Prosecutor McGinty said the plea agreement was a just outcome to the long-running case.
"Even if we won another murder conviction and the verdict was upheld, this killer might have been out faster than he will be with this plea, which carries an excellent probability of an additional 14 years in prison," Prosecutor McGinty said after the hearing. "After his latest violent incident against yet another woman in Ashtabula and his forced confession in open court today, we want to keep him "inside" as long as possible. We believe the Parole Board will deny parole, and he will remain in prison well into his 70"s or he will die in the institution."
The long road to the plea began on September 2, 1992, when the dead body of Diane Girts, 42, was found in the bathtub of the couple's Parma home.
One month later, Cuyahoga County Coroner Elizabeth Balraj ruled that her death had been caused by cyanide poisoning.
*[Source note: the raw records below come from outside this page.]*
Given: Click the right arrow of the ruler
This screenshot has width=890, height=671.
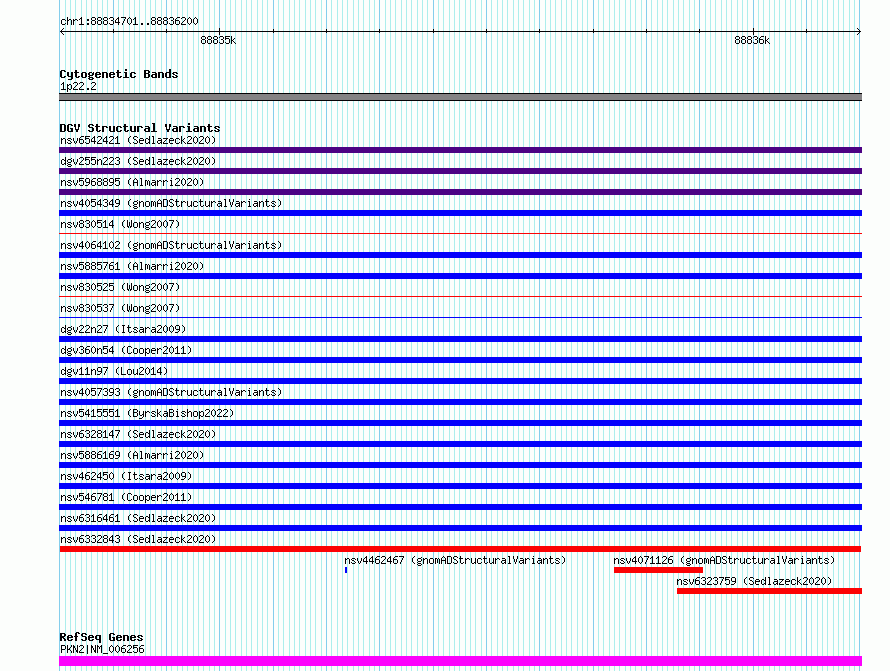Looking at the screenshot, I should 859,32.
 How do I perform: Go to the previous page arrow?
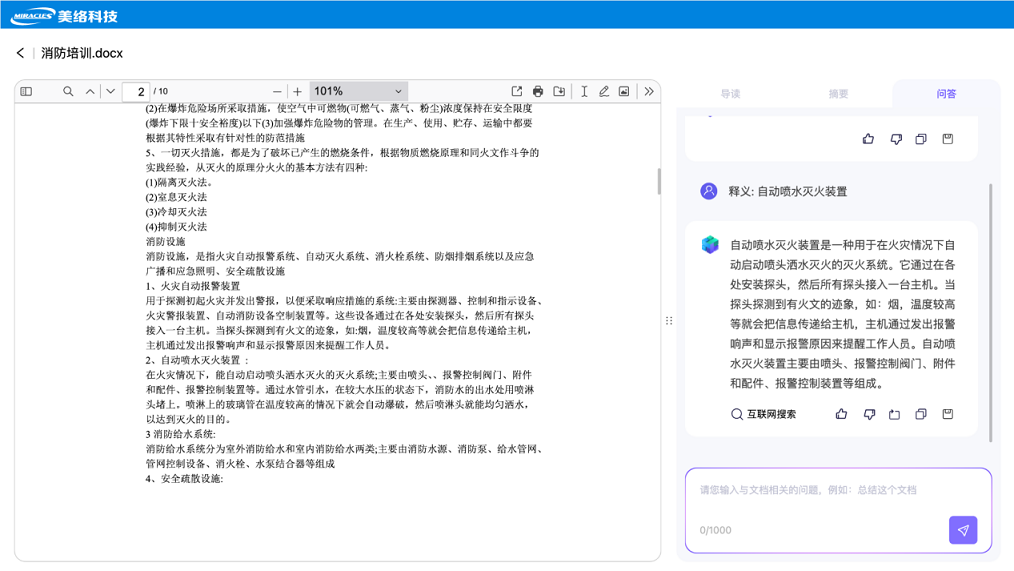point(90,91)
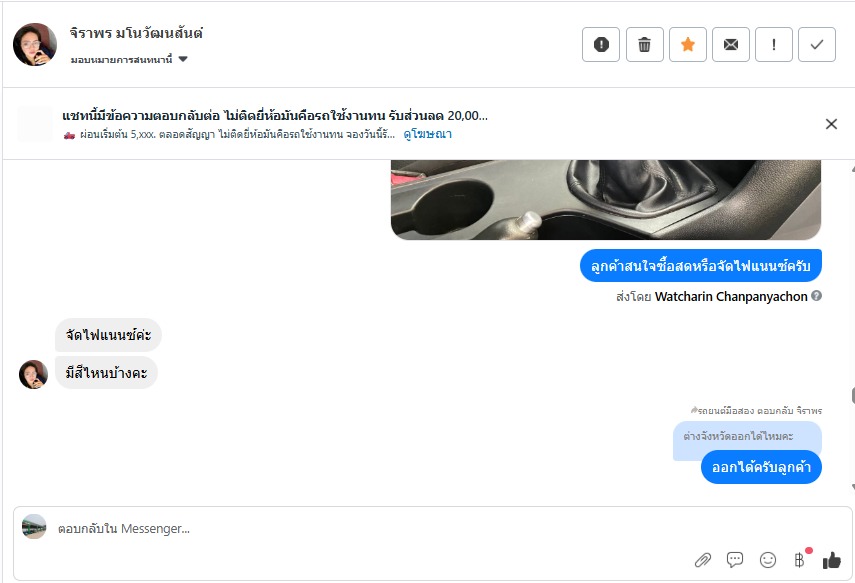Toggle the orange star on this conversation
The image size is (855, 583).
coord(688,44)
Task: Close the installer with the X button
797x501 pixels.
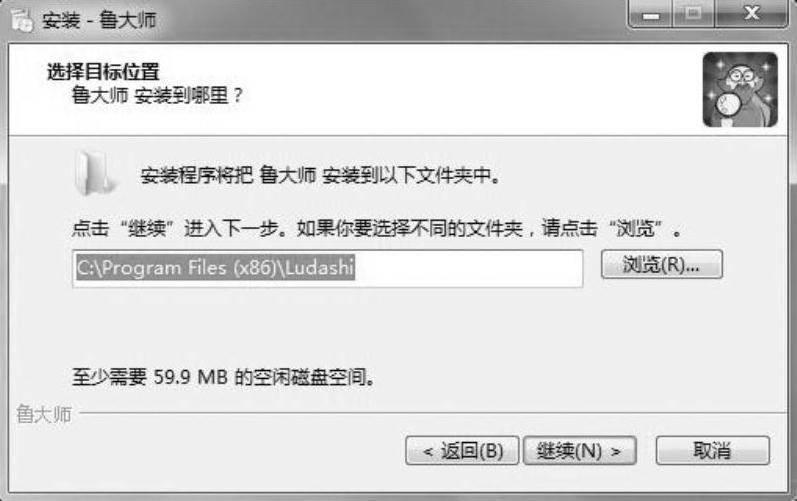Action: coord(751,14)
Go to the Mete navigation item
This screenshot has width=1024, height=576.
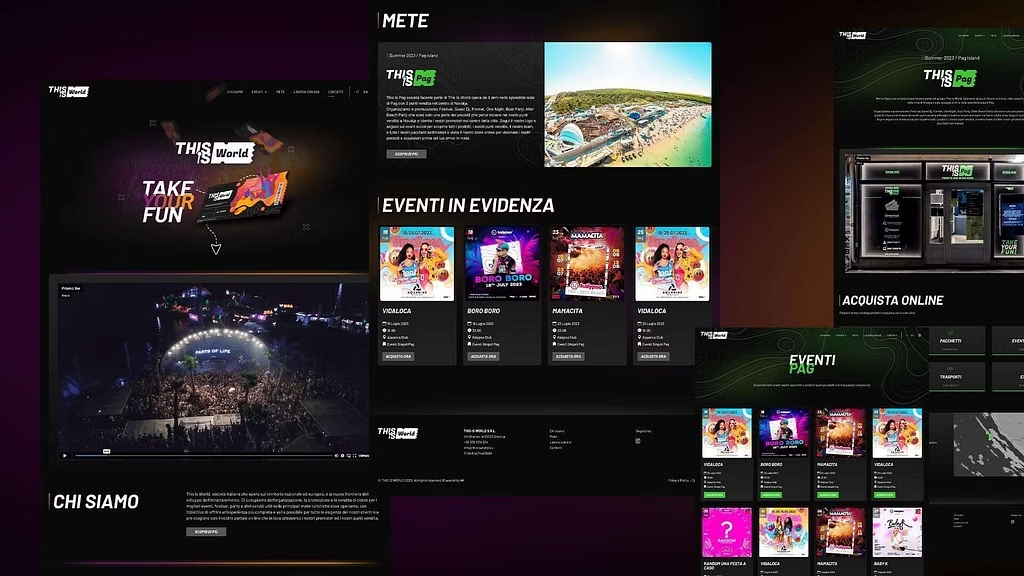pyautogui.click(x=280, y=92)
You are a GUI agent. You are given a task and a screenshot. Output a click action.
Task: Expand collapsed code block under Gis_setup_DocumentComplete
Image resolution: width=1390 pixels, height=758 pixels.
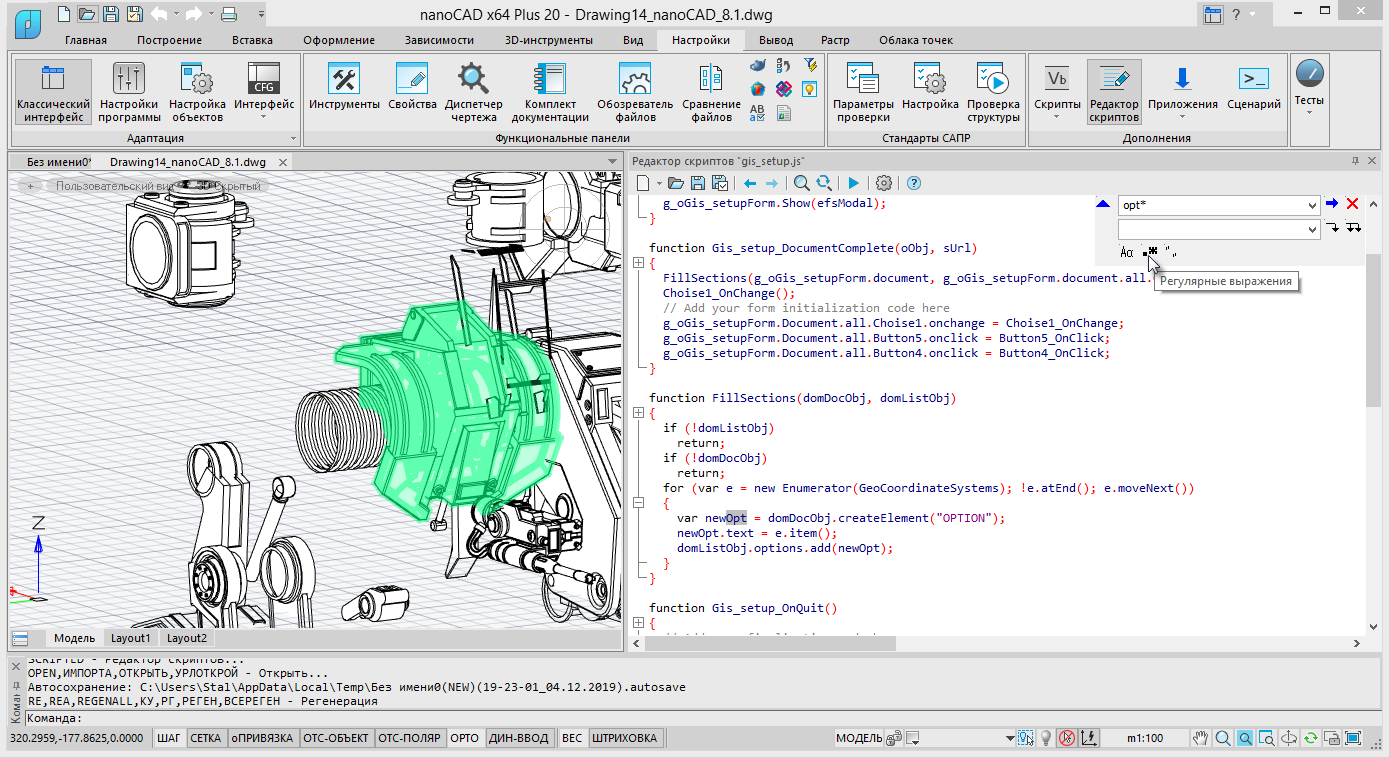(638, 263)
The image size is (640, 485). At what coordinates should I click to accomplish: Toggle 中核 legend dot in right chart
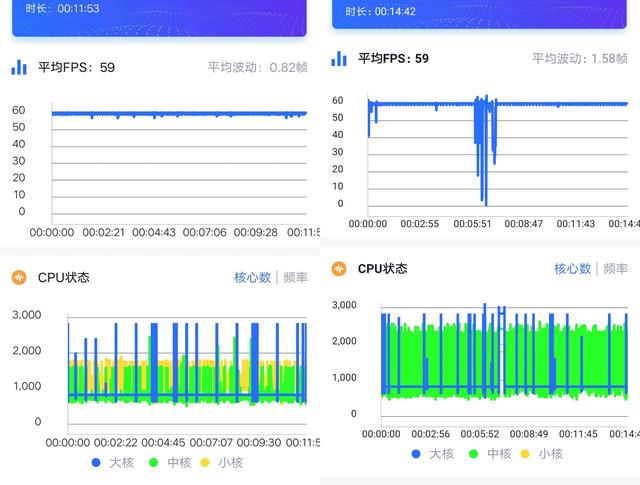coord(473,454)
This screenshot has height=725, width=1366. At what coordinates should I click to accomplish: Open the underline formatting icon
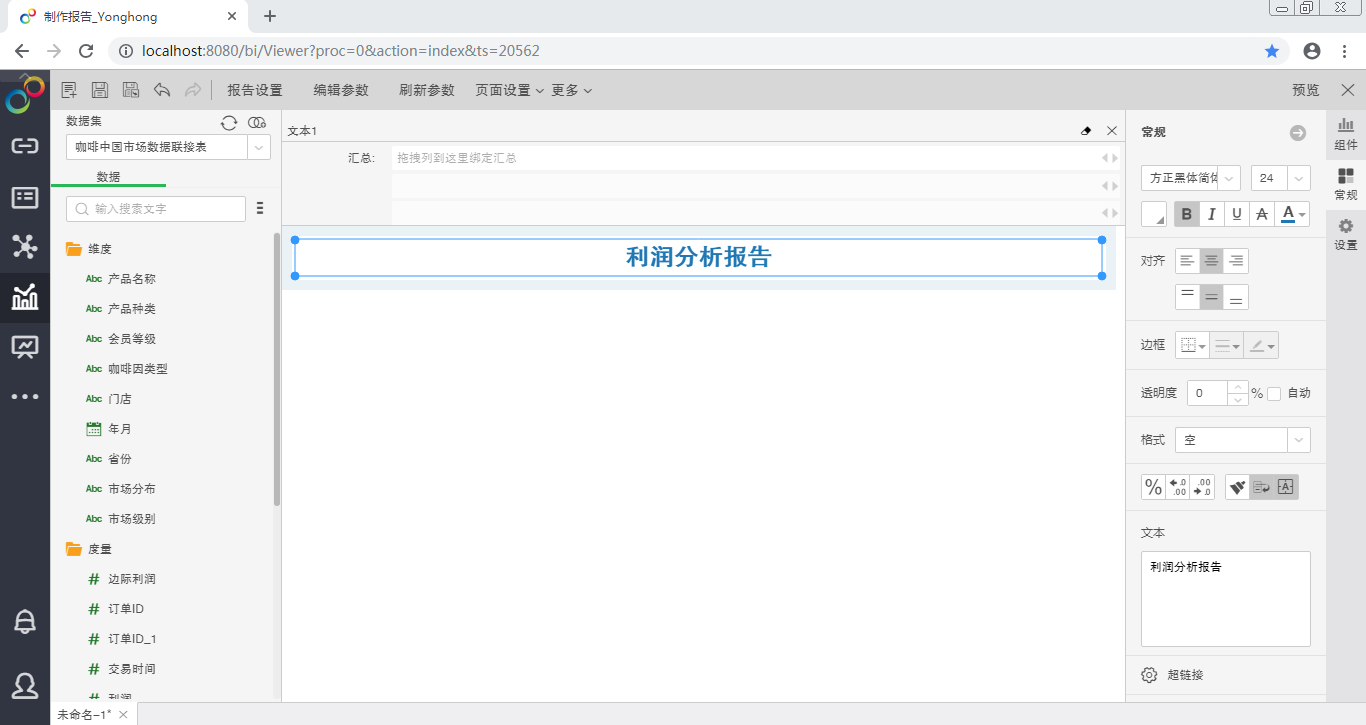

Robert Girts was indicted and arrested on February 9, 1993.
A Cuyahoga County jury found him guilty of aggravated murder on June 3, 1993, but the conviction was overturned on procedural grounds by the Ohio 8th District Court of Appeals on July 28, 1994.
Girts was retried in Cuyahoga County and on August 9, 1995, a jury again found him guilty of aggravated murder. On September 5, 2007, the U.S. 6th Circuit Court of Appeals overturned that conviction, again on procedural grounds.
In 2008, he was rearrested and after another round of litigation, the 6th Circuit ruled that Girts could be tried again for his wife's murder.